In the article, they report that Noctiluca's luciferase has only a single catalytic domain, lacking residues responsible for pH control. Interestingly, a second domain of the gene codes for a luciferin-binding protein-like sequence, which in Gonyaulax occurs as a separate gene. Thus a single protein in Noctiluca appears to possess both catalytic and substrate binding properties, found in separate proteins in other species (1).

Hastings says that his career has been great fun, both in research and teaching, and points to a lecture he gave a few years ago at the meeting of the Society for Research on Biological Rhythms with the title “Fifty Years of Fun” (26). Praising his outstanding and dedicated students and postdoctoral fellows, only a few of whom are mentioned here, he gives them credit for much of the success of his research career. “Working on topics such as bioluminescence or circadian rhythms could only be motivated by a true interest in basic knowledge.
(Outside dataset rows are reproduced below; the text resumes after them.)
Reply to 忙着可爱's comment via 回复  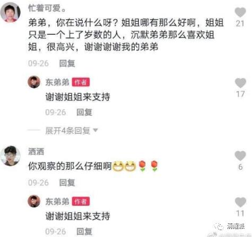click(67, 63)
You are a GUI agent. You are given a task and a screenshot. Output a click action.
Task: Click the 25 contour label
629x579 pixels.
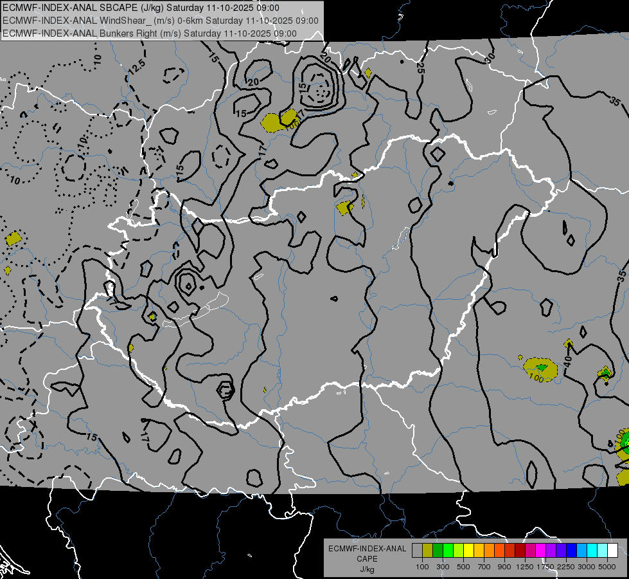[420, 66]
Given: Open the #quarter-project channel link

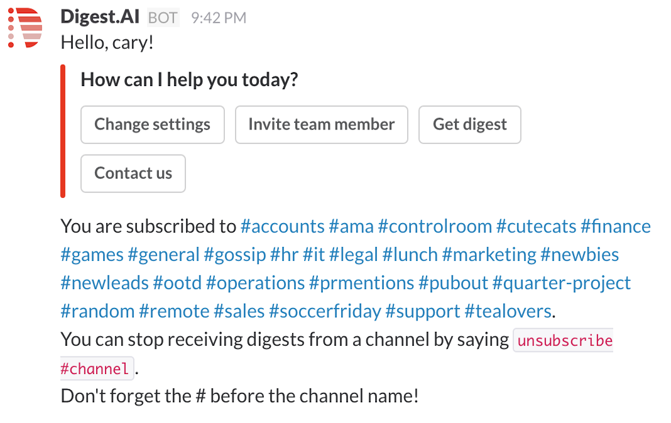Looking at the screenshot, I should click(x=561, y=283).
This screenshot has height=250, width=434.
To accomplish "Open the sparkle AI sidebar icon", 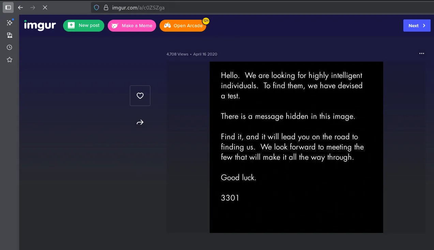I will 10,22.
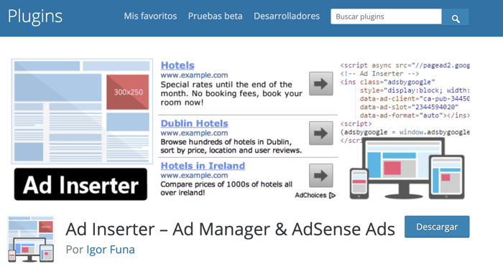Open the Pruebas beta menu item
Screen dimensions: 503x274
point(216,16)
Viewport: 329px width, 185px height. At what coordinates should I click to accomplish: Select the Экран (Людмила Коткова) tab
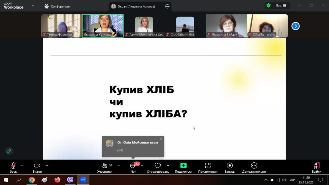[136, 6]
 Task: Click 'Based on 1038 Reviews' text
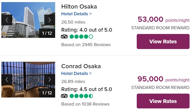(x=85, y=104)
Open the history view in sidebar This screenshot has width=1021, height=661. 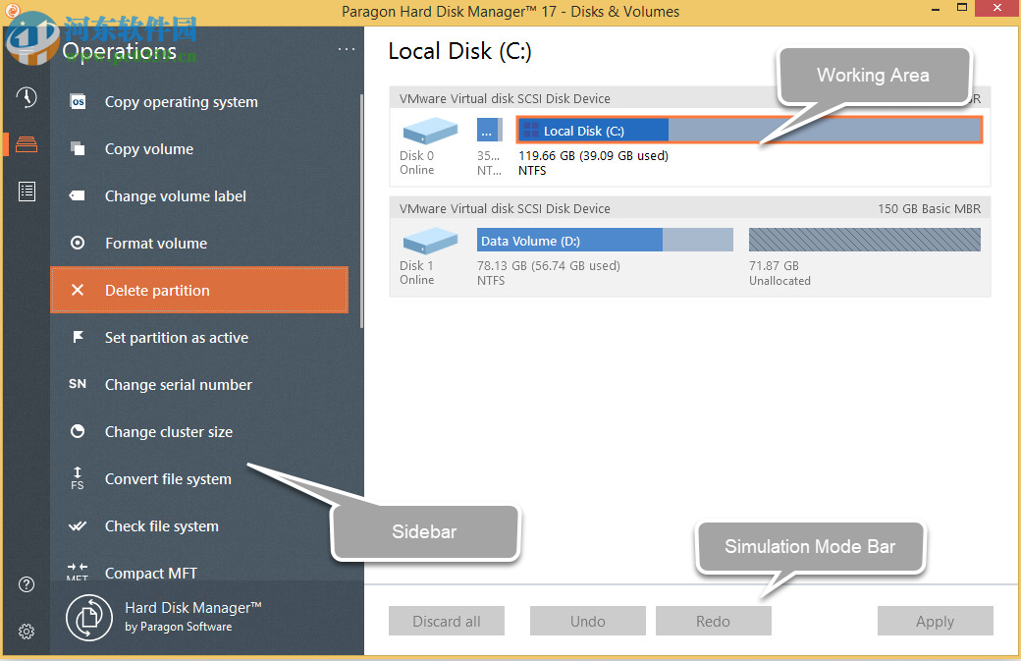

It's not leading directly to a solution for cancer,” he says.

Hastings' greatest acknowledgment goes to his long-time associate Thérèse Wilson, a member of his laboratory since their first joint publication on singlet excited molecular oxygen in 1970 (27). “She has contributed immeasurably to virtually every project and publication over these many years, while also pursuing her own photochemical research,” Hastings says. “Her concern for the intellectual and social well-being of each and every lab member has greatly enhanced the experience of each, and I stand in great admiration and profound appreciation for her keen and inquisitive intellect along with her warm and engaging persona.”